A hundred years ago Margaret Sanger distributed five thousand flyers in Brooklyn’s Brownsville neighborhood that read:
Can you afford to have a large family?
Do you want any more children?
If not, why do you have them?
DO NOT KILL, DO NOT TAKE LIVES, BUT PREVENT
Safe, Harmless Information can be obtained of trained Nurses at…
On October 16, 1916, America’s first free birth control clinic opened. Rapidly a line of at least 150 women formed each morning. Ten days later, U.S. marshals closed the clinic and locked up the woman who had coined the term birth control. The principal charge against Sanger and her associates was that they had violated Section 1141 of the Penal Code, which specifically prohibited the dissemination of birth control information. At that time the U.S. Post Office enforced laws pertaining to the guardianship of America’s morals, which for forty years were masterminded by Anthony Comstock, U.S. Postal Inspector and founder of the Society for the Suppression of Vice.
Born in Corning, New York, a town neighboring Seneca Falls (known as the birthplace of women’s rights in America), Margaret Sanger discovered early on that wealth and small families went hand in hand. She never abandoned her belief. Sanger became a nurse, worked on New York’s Lower East Side and was traumatized by the deaths of patients who succumbed to botched abortions. Her poor clients begged her to let them in on the secret of how rich women managed “to keep the babies from coming.”

**Study material**.
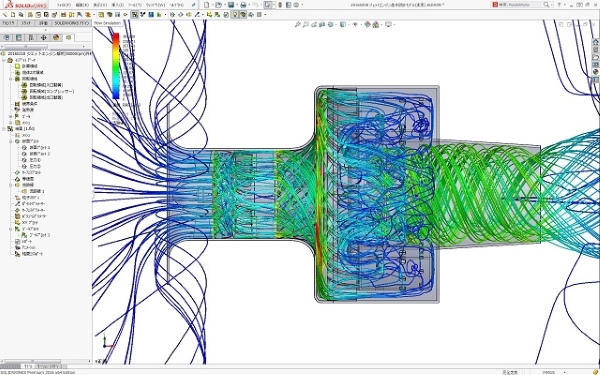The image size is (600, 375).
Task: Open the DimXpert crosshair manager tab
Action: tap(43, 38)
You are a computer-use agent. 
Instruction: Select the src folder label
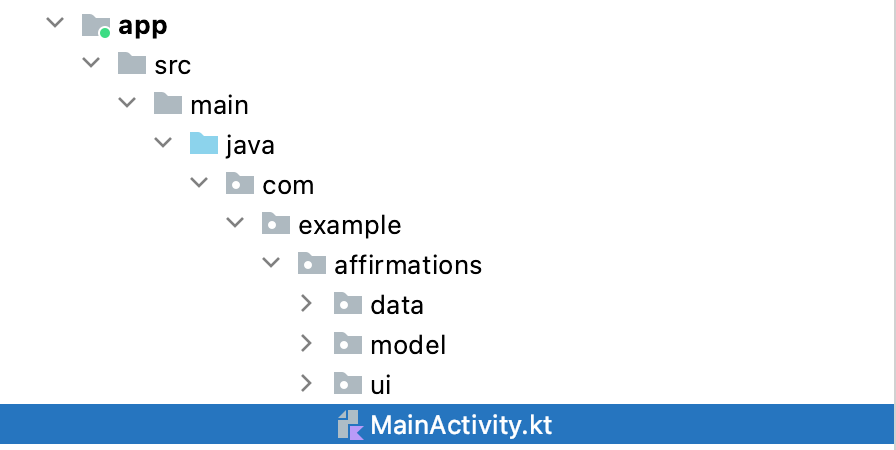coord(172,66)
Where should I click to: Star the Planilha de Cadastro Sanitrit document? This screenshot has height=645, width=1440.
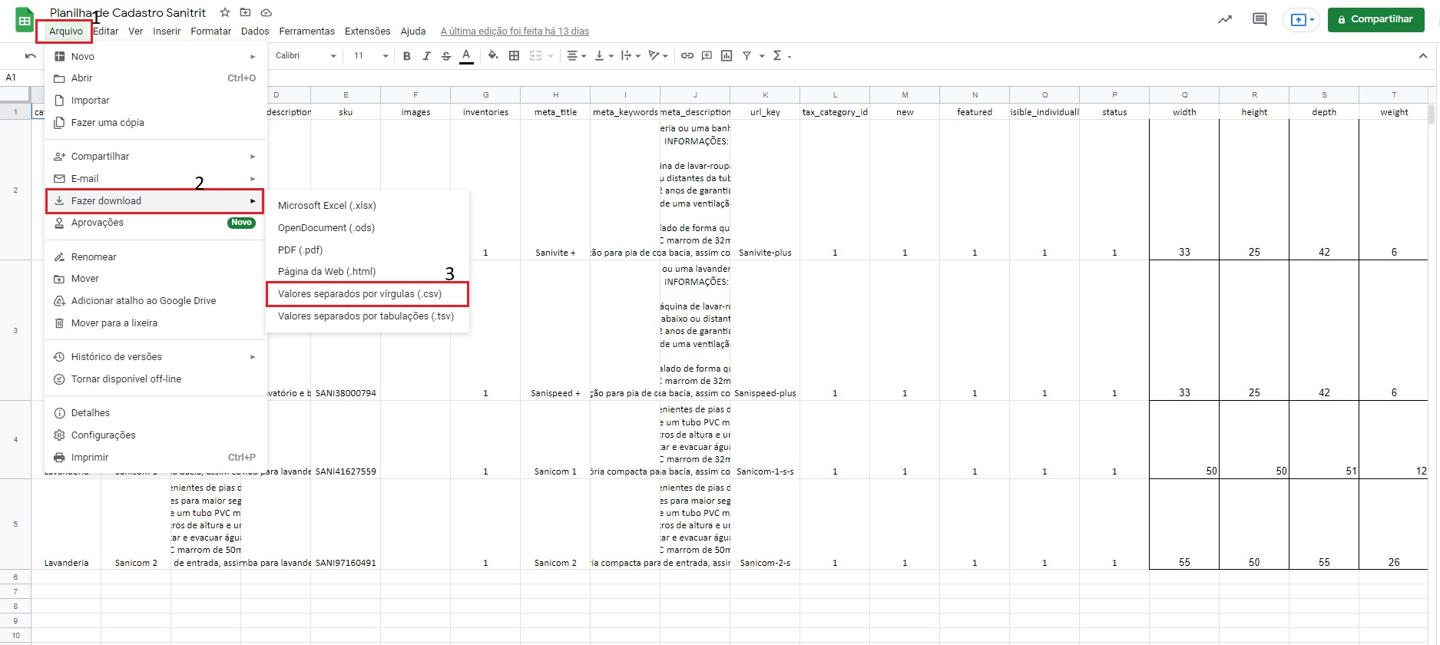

**Task list**.
**1.** According to the passage on Margaret Sanger, on what date did America's first free birth control clinic open?
**2.** Translate this sentence from the passage on Margaret Sanger into Spanish: "Ten days later, U.S. marshals closed the clinic and locked up the woman who had coined the term birth control."
**3.** Pick up the passage on Margaret Sanger after its final sentence and carry it forward.
The material comes from a different source than the passage on Margaret Sanger.

**Results for the exercise**.
**1.** October 16, 1916.

**2.** Diez días después, los alguaciles federales de EE. UU. cerraron la clínica y encarcelaron a la mujer que había acuñado el término control de la natalidad.

**3.**
Using her own resources, Sanger went to Europe to investigate available methods of birth control. She was particularly impressed by “the Dutch, [which] had long ago since adopted a common-sense attitude…that having a baby is an economic luxury—something like a piano or an automobile that had to be taken care of afterwards.”* Holland had free health clinics for poor women and children. These clinics also dispensed diaphragms and other available methods of birth control.
During her long life, Sanger worked tirelessly at making these imperfect methods of contraception available to married women. Sanger also urged scientists to develop an oral contraceptive, and provided her recruit Dr. Gregory Goodwin Pincus, one of the three fathers of “the Pill,” with his first minuscule grant of $2300.
Margaret Sanger could not have fathomed the sexual freedom that effective birth control would engender among the population, including its young teens. Though there are now reliable contraceptives they are not always used or used properly. Thirty-seven percent of the live births in the U.S. are unplanned. Nevertheless we have been making encouraging progress. During the past 23 years America’s horrendous teenage pregnancy rate declined dramatically from a high of 61.8/1000 teens to 26.6/1000 teens. Abortions, too, have declined from about 1.5 million to 1.1 million.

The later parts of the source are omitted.